Carpenter bees are excellent pollinators. When a carpenter bee lands on a flower, she vibrates her thoracic muscles to shake the pollen loose. Because carpenter bees are beneficial insects, you should only eliminate them when necessary.

Do Carpenter Bees Sting?

Most people encounter carpenter bees during April and May, when they've just emerged to mate. During this time, male carpenter bees tend to hover around nest openings, looking for receptive females. It can be rather unnerving being around them, as the males will also hover aggressively around people who approach the nests. They may even fly right into you. Despite this tough act, male carpenter bees cannot sting. They are completely harmless. Female carpenter bees can sting, but almost never do. You would have to provoke a female, perhaps by trying to cup her in your hands, to get her to sting you in self-defense. So carpenter bees pose almost no threat to people at all.

How to Identify Carpenter Bee Nests

Obviously, if you observe carpenter bees coming and going from holes in your fascia board, deck posts, or other wood structures, that's a sure sign that those holes are carpenter bee nests.
If you haven't seen bees, but suspect they may be burrowing in a fence or other structure, look at the entrance holes. A carpenter bee makes an entrance hole slightly bigger than her body, or just about ½ inch in diameter. The first inch or two of the tunnel is usually made against the wood grain. The bee will then make a right turn and extend the tunnel another 4-6 inches in the direction of the wood grain. Carpenter bees will often eliminate their waste before entering their nest, so you might see yellow stains on the surface of the wood, just below the entrance hole.
Though they burrow into wood, carpenter bees don't eat wood like termites do. Since their nest tunnels are limited in size, they rarely do serious structural damage. However, because such excavation requires a lot of energy on her part, a female carpenter bee will often prefer to refurbish an old tunnel to digging a new one. If carpenter bees are allowed to tunnel in the same structure year after year, the cumulative damage could be significant.

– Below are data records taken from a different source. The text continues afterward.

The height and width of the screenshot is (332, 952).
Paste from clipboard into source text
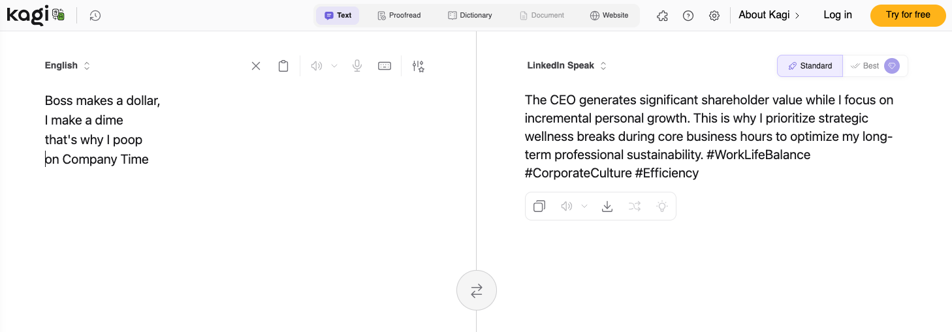point(283,66)
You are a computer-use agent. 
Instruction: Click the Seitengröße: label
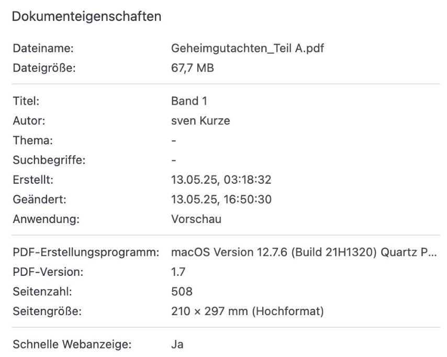tap(47, 311)
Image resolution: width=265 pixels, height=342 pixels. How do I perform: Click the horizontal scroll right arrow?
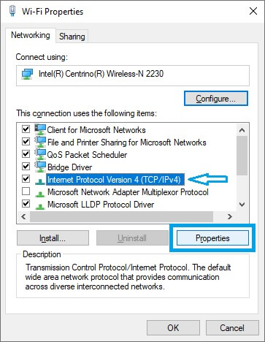point(229,216)

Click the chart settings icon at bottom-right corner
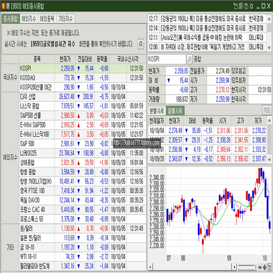269,267
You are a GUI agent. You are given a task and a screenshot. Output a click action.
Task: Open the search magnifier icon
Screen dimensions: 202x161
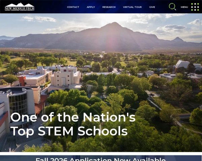(172, 7)
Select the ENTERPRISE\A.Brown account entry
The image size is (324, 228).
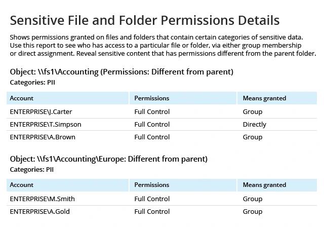coord(43,137)
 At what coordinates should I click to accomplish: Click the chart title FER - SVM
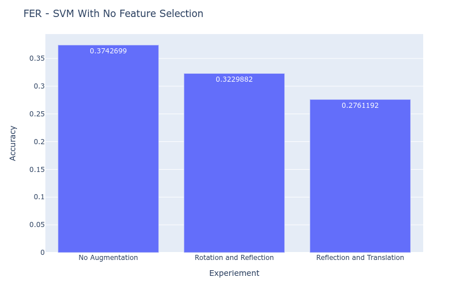click(113, 14)
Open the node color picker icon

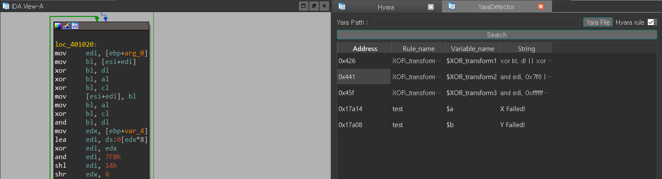pos(58,26)
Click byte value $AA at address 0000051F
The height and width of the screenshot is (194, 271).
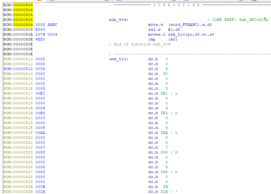pyautogui.click(x=164, y=133)
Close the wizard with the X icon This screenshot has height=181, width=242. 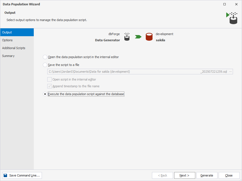click(236, 4)
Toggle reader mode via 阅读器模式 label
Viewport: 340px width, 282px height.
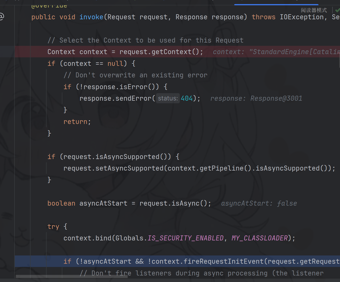coord(314,10)
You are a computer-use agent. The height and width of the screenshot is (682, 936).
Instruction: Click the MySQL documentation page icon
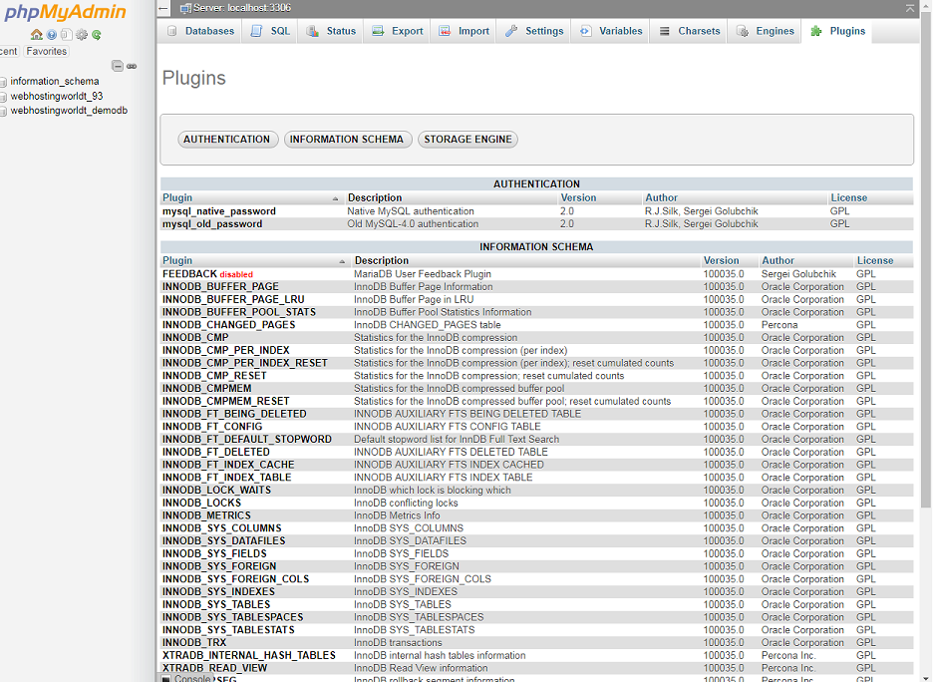(67, 35)
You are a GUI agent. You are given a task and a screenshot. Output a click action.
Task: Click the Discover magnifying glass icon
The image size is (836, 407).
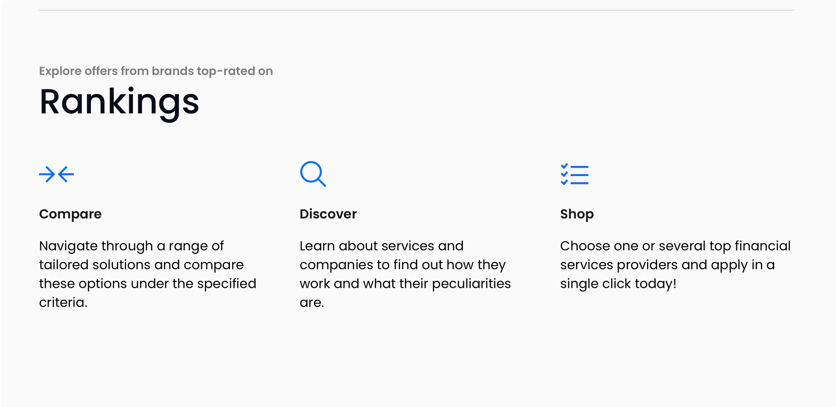click(x=313, y=174)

How to Control Carpenter Bees

When it comes to carpenter bees, your best defense is a good offense. Carpenter bees prefer to excavate untreated, unfinished wood. You can discourage, if not prevent, carpenter bees from nesting in a wood structure by painting or varnishing the lumber.
If carpenter bees are already a problem, you will need to use an insecticidal dust to treat the nests. Insecticidal dusts are usually applied with a puffer that allows you to coat the interior surface of the entrance holes with the insecticide using a gentle burst of air. Contact your local extension office to find out which insecticides are effective and legal for use on carpenter bees in your area.
For the insecticide to work, the bees much come in contact with it as they crawl through the entrance hole of the nest. Apply the appropriate insecticidal dust in the spring, just before adults emerge to mate. Once you see the bees emerge, wait a few days before filling in the nest holes with wood putty or filler.
If you didn't apply the insecticide before the spring adults emerged, you will need to treat the nests twice – once in the spring, and again in late summer, when the next generation of adults is foraging. Because bees will be active during the day, it's preferable to apply the pesticide at night. This will reduce your chances of being stung by females trying to defend their nests. In the fall, seal the nest holes with putty or filler.